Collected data
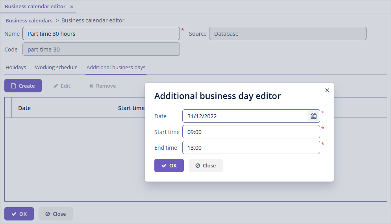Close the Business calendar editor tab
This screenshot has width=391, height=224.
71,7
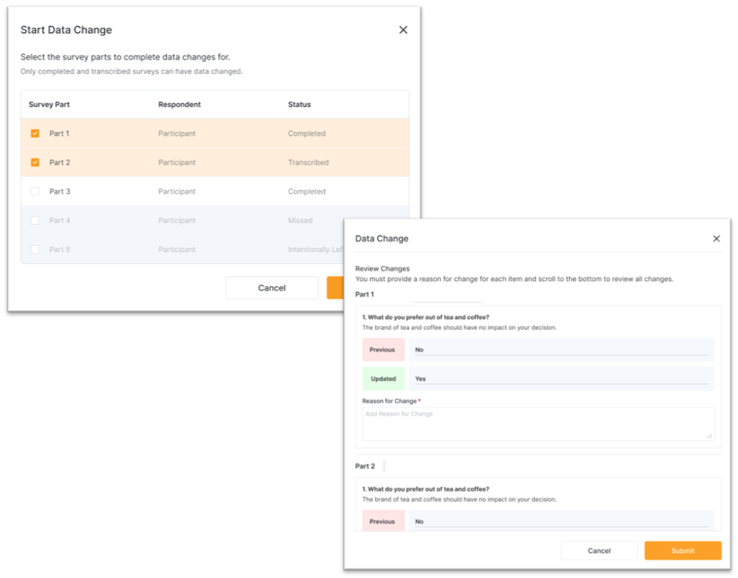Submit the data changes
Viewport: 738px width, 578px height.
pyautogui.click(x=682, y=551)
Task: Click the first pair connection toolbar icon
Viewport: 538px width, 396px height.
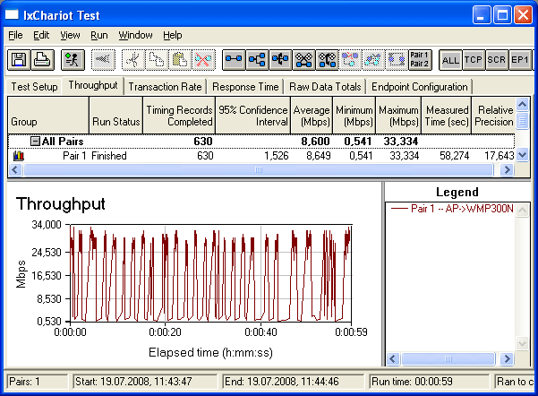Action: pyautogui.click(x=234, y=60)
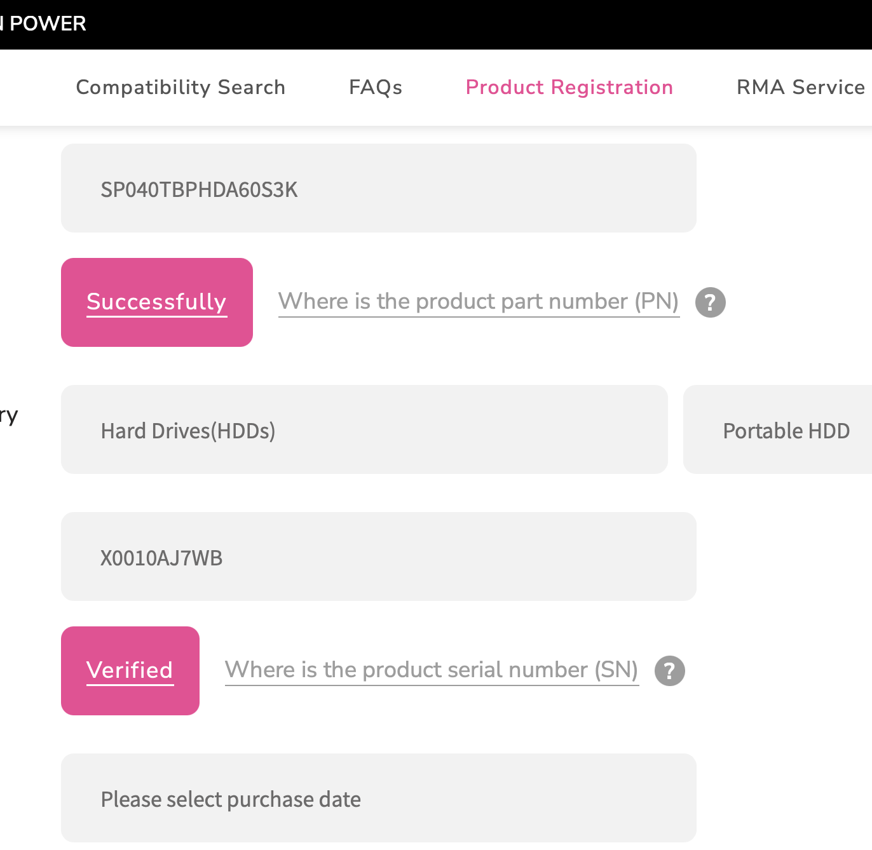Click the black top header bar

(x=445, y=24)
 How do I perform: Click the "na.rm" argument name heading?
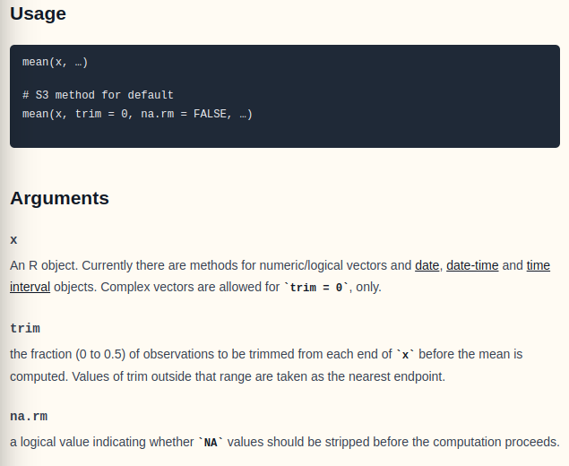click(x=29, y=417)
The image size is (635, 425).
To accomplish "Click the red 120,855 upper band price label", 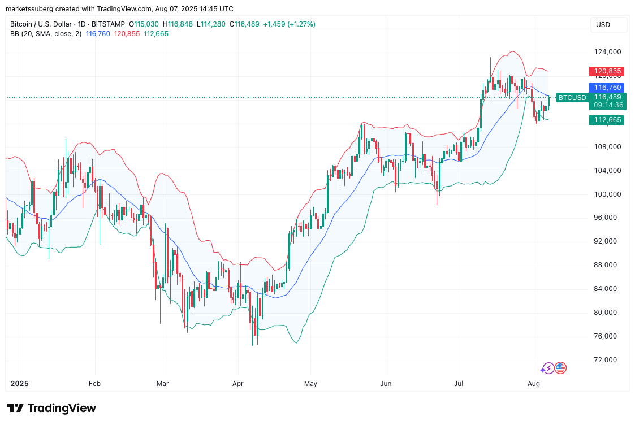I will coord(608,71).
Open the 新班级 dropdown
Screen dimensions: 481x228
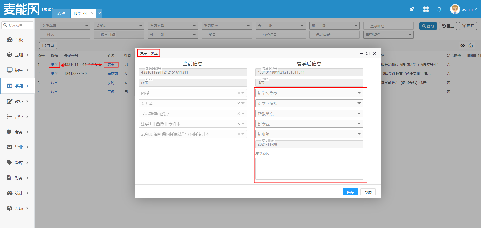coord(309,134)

◆ **The task**
From the line with "Task: Click the" up to and including the line with "The image size is (635, 425)." above, retype every line exactly and nothing more; leave out the pictures.

◆ **Your solution**
Task: Click the first pair connection toolbar icon
Viewport: 538px width, 396px height.
Action: pyautogui.click(x=234, y=60)
Click the black top header bar

(x=445, y=24)
 How do I perform: Click the "na.rm" argument name heading?
click(x=29, y=417)
The image size is (635, 425).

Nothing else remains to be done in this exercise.